Primeiro dia
ELENA
Quando se tem uma família igual a minha, você termina sendo mais fechada que a maioria das pessoas da sua idade. Minha mãe me criou sozinha, teve épocas de passarmos apertos terríveis, porém, ela nunca deixou faltar comida ou qualquer coisa básica que uma pessoa precise.
Fora isso, também sempre tivemos problemas de aceitação como filha, não sei o que houve entre ela é meu pai, pois ninguém conta. Em resumo sou a culpada. A ouço dizer que se eu não tivesse nascido, ele estaria aqui. Sai a noite, quase nunca volta e quando volta, da trabalho, diz que sou igualzinha a ele, tanto na aparência quanto no jeito.
Quando era pequena eu chorava todas as vezes que ela saia ou brigava comigo. Era uma criança acuada, não interagia. Ganhei alguns anos e um pouco mais de visão, parei de chorar e passei a ignorá-la. Hoje são raras as vezes que perco a paciência e brigo. Quando some a noite não consigo dormir e quando não some não consigo da mesma forma.
Na escola fiz bons amigos, dois para ser mais exata, Ruby e Gus, não sou mais acuada como antes, mas também não me tornei a miss simpatia. Como diz Ruby, de um modo bom, sou lobo em pele de cordeiro, bonitinha, quietinha, mas se cutucar com vara curta, eu mordo.
Já tive dois relacionamentos, faz pouco tempo que terminei com Brian, namoramos um ano. Comecei a namorar cedo por carência, buscava contatos, atenção e carinhos que não fossem em vão, que fossem verdadeiros. Deu certo com B, mas ele precisou mudar com a família.
Tenho saudades dele, porém, o sentimento se perdeu em algum momento que nem sei qual foi. Lembro do dia foi embora, eu parecia uma pedra em sua frente, para não chorar, para não cair na frente de alguém.

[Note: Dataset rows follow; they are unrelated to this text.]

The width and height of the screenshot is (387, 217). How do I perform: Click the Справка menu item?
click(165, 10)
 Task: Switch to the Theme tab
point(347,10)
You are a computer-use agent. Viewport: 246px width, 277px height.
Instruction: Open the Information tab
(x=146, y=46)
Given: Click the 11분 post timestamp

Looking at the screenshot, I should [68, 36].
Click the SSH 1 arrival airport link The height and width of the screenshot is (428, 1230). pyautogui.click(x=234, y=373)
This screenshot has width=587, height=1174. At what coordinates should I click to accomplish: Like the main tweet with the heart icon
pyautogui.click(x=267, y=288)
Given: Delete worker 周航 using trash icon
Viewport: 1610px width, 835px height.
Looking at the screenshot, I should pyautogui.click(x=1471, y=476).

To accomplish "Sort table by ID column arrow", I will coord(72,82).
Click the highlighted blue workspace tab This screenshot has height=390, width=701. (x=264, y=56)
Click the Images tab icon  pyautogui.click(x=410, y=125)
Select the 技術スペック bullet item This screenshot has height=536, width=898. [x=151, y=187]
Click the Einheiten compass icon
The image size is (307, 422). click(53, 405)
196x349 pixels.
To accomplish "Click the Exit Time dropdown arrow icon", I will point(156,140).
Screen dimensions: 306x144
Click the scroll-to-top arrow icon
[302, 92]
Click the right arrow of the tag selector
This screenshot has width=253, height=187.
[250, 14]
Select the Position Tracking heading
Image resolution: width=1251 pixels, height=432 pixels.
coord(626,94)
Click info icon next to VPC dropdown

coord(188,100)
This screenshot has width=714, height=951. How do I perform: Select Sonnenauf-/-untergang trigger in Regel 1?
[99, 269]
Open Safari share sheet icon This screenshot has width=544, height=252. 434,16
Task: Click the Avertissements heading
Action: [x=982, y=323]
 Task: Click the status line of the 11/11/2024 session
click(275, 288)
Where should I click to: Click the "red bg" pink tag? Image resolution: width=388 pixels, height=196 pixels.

Quando completei quinze anos o pai de Ruby me contratou para trabalhar de recepcionista, ele disse que eu era ideal, porque devido a quantidade de homens que ia lá, todas as garotas que contratava terminavam se demitindo, por conta das cantadas. E comigo, eles poderiam cantar, que eu não me importaria e ainda daria uma resposta curta e grossa, se necessário.
Não é uma grande experiência, mas, agora depois de dois anos resolvi mandar alguns currículos em empresas grandes, para ganhar novos conhecimentos e principalmente ganhar mais dinheiro, juntar uma grana e desaparecer. No fundo não acreditava que alguém me contrataria com aquele currículo seco, entretanto, com sorte ou algo assim, me chamaram para uma entrevista em uma das maiores empresas da cidade. Não acreditei de início, mas era verdade sim. Me ligaram cedo, para ir a tarde.
Revirei meu guarda roupa atrás de algo decente e social. Arrumei meus cabelos, era até estranho, porque costumava andar com ele amarrado, deixei solto. Eles são bonitos, cuido muito bem. Não abusei da maquiagem e antes de sair pesquisei sobre a empresa e principalmente sobre a moça que faria a mesma.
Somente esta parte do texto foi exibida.